Nude dancing club to challenge ordinance passed by referendum

Tuesday, November 10, 1998

The owners of a nude dancing club in Brookings, S.D., plan to file a second federal lawsuit tomorrow challenging the constitutionality of the city's anti-nudity ordinance.

This second lawsuit challenges the ordinance that voters passed by referendum last week.

City officials first proposed an anti-nudity ordinance shortly after Peelers Gentleman's Club opened for business in April. Club owners alleged that city officials placed the measure on the ballot in direct response to the opening of the club, which featured topless dancing.

South Dakota law allows a city to pass ordinances setting up a “contemporary community standards test to regulate … obscene live conduct in any commercial establishment or public place within its jurisdiction.” State law further provides that ordinances regulating such “obscene live conduct” must be placed on the ballot at the next regular municipal or general election.

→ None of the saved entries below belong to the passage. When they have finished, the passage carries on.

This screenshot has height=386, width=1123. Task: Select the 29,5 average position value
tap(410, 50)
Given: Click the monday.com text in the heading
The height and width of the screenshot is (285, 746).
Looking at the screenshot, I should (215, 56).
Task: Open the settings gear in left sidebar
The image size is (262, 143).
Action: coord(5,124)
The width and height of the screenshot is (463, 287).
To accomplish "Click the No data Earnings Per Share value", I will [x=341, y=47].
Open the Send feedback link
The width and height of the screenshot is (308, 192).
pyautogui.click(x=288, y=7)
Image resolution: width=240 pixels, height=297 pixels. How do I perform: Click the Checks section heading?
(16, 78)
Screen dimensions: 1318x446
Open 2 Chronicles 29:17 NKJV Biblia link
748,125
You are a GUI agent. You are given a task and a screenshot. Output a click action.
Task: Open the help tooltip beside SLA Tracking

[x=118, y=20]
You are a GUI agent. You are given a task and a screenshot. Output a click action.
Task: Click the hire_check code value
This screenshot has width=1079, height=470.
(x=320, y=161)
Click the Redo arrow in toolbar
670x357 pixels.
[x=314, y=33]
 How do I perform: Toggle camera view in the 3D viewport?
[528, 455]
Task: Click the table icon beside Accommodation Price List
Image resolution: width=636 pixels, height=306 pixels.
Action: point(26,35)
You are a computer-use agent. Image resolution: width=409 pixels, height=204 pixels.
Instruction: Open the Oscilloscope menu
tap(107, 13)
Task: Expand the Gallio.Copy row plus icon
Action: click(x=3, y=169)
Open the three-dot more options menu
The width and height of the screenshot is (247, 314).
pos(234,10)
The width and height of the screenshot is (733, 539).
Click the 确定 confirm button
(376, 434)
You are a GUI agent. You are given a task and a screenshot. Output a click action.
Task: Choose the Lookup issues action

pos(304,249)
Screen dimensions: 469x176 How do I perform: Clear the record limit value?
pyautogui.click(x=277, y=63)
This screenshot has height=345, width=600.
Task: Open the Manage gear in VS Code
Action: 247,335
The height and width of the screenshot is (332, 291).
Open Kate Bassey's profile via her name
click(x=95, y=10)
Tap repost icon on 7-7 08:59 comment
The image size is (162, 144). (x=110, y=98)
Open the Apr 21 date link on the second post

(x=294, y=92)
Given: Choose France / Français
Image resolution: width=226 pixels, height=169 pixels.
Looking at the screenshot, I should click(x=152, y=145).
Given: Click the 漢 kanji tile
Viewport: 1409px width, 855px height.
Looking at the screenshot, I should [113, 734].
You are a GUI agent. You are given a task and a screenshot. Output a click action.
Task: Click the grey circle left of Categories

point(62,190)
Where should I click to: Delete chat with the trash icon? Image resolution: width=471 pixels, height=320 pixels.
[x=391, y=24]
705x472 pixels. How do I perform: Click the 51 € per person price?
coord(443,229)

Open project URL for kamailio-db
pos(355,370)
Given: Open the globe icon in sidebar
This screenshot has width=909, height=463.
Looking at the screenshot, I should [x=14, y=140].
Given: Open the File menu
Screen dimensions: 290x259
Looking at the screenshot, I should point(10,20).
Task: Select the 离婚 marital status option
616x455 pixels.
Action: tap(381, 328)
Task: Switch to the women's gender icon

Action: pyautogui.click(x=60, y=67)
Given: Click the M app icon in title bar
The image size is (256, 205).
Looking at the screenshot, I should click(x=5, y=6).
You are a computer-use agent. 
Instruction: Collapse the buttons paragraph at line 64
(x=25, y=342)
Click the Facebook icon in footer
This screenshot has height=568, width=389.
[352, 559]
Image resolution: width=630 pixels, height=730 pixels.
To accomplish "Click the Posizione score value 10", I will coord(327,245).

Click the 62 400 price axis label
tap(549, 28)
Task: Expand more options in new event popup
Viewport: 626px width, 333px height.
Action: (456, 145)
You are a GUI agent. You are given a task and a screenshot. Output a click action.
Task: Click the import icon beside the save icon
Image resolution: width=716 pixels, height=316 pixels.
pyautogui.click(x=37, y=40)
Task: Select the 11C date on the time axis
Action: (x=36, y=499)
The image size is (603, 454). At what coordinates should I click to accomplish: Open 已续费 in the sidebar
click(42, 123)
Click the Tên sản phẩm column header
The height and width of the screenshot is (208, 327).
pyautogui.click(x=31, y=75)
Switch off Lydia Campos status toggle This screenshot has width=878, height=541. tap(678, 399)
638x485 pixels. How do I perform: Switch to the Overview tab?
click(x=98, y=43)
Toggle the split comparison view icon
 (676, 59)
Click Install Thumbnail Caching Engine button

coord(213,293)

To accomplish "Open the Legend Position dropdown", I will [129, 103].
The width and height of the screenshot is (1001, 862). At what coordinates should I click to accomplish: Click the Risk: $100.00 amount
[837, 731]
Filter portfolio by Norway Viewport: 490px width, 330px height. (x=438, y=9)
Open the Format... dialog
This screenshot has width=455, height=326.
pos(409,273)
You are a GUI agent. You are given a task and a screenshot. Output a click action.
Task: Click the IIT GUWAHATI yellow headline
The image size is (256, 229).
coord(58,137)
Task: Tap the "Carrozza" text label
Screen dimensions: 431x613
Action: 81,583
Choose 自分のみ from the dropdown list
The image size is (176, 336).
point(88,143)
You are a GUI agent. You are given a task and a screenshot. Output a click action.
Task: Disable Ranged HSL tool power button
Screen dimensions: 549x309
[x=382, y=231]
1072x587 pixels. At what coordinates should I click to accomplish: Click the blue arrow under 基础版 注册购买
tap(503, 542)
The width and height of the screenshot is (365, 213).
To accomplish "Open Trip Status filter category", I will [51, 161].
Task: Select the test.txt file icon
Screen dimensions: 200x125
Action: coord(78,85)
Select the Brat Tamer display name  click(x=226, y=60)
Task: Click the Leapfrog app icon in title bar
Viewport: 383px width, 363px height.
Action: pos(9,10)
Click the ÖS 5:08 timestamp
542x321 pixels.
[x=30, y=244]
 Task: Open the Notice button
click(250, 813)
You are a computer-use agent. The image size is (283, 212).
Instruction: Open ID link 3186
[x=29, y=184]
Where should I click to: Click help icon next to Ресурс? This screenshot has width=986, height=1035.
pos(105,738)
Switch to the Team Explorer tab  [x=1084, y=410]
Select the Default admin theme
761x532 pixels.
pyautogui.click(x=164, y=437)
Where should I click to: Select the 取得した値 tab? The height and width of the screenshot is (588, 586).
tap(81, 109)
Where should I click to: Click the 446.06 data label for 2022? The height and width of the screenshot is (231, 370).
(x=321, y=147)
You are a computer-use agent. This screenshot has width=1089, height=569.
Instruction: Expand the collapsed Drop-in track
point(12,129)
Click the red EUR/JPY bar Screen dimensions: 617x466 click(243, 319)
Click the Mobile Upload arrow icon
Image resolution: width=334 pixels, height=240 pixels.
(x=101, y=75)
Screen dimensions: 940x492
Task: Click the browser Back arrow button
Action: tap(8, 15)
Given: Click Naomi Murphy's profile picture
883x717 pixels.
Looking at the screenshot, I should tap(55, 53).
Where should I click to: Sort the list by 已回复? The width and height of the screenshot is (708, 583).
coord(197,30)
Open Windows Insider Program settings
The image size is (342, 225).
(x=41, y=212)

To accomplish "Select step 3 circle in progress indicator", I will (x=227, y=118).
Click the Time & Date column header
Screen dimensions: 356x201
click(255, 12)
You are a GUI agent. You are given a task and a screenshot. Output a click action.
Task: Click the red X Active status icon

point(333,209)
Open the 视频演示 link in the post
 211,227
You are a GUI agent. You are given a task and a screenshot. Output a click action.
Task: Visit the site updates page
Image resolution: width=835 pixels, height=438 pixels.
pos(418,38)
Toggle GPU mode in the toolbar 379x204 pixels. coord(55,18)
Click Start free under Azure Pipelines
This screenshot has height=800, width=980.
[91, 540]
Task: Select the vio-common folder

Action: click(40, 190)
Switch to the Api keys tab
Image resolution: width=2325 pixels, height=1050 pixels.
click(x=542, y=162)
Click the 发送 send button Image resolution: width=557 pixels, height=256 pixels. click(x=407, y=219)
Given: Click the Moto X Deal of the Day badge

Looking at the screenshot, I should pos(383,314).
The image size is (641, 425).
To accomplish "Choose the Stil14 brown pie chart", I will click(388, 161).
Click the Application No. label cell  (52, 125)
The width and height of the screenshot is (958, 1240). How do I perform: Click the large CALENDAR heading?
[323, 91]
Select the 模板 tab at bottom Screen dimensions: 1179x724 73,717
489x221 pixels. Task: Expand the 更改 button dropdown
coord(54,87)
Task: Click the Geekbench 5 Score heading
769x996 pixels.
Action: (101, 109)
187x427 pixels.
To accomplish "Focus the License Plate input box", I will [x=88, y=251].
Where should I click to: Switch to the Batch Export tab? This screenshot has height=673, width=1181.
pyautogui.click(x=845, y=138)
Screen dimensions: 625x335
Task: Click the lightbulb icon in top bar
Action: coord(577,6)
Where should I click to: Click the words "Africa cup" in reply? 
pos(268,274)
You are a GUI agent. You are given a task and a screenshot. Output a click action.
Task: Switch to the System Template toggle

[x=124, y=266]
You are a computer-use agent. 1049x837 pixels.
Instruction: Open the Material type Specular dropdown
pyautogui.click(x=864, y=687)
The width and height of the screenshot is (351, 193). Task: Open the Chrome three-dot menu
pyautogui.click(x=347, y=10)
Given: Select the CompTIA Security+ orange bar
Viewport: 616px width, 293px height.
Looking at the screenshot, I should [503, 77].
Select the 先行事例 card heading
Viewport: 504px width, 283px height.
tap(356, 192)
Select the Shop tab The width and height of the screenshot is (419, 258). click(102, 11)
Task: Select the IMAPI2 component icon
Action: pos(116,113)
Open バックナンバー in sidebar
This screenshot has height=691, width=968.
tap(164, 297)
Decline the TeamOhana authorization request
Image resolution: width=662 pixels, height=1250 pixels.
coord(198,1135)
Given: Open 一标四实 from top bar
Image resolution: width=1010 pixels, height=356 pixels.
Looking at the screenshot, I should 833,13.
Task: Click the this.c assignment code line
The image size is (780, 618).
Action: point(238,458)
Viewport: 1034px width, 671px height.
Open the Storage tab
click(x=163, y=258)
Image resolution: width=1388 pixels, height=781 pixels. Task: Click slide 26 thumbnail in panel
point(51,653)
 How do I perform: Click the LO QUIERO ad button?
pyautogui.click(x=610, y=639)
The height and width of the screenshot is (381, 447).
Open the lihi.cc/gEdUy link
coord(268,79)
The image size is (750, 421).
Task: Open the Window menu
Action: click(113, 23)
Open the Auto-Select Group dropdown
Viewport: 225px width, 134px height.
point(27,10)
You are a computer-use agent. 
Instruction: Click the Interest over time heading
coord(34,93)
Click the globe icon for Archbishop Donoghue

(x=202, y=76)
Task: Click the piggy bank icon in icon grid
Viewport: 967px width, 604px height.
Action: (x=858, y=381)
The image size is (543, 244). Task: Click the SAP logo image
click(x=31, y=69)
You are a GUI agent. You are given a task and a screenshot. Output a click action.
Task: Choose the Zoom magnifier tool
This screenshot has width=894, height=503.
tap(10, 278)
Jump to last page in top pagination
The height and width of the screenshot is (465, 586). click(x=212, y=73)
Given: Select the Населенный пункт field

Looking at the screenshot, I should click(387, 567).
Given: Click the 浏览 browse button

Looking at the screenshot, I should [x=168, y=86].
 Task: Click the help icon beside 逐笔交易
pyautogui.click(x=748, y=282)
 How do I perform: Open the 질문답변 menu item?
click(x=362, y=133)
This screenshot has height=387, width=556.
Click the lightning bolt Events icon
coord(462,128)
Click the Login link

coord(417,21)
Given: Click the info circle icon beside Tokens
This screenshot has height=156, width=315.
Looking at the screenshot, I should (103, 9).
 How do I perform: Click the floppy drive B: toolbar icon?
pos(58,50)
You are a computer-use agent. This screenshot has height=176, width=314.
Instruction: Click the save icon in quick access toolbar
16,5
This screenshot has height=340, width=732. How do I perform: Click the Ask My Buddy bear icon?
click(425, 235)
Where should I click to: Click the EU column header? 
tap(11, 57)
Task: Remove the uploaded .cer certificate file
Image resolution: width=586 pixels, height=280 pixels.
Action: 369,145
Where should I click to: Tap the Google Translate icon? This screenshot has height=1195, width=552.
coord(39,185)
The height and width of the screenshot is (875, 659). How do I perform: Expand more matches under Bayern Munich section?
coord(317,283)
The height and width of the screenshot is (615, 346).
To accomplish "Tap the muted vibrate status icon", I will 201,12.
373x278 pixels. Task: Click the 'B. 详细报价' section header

Last June, the voters in Brookings approved the anti-nudity ordinance at a special municipal election. Two days later, the club filed its first lawsuit, Pegasus, Inc. v. City of Brookings, contending that the ordinance was not valid, in part because it was not voted on during a general election.

In July, city officials repealed the ordinance after a federal judge seemed skeptical of the way city officials had placed the measure on a special ballot. City officials had also added a few other amendments to the law, which generally prohibited “any person to knowingly or intentionally, in a public place, appear in a state of nudity.”

After city officials repealed the ordinance, Peelers dropped its first lawsuit.

However, last Tuesday the citizens of Brookings once again approved the anti-nudity law 65% to 35%.

The owners of Peelers have now filed a second lawsuit, contending that the anti-nudity ordinance violates First Amendment free-expression rights.

Randall Tigue, lead attorney for Peelers, said: “This law is clearly unconstitutionally overbroad. The U.S. Supreme Court has clearly stated that nudity alone is not obscenity. The law is simply not a legitimate regulation of nudity.”

Tigue, who litigates adult entertainment cases nationwide, said that the ordinance defines nudity too broadly. “One of the definitions of nudity under this law is covered male genitals in a discernibly turgid state,” he said.

“What are city officials going to do under this law?” asked Tigue. “Are they going to raid every singles bar on Saturday night? If they do, they are going to have a serious overcrowding problem in their jail. I dare say that the police chief and the city attorney and anyone else with a normal set of hormones has violated this ordinance on numerous occasions.”

Tigue also took issue with another provision of the ordinance that exempts nudity at so-called legitimate theaters. “This part of the ordinance is constitutionally invalid because it protects places, not performances,” he said. “Under this new law, if someone streaks buck-naked down a theater aisle they are protected, but if they engage in the same conduct at a place like Peelers, they will be in violation of the law. What sense does that make?”

Attorneys for Peelers have also filed a motion for a temporary restraining order to block enforcement of the law. That motion is expected to be heard Thursday afternoon.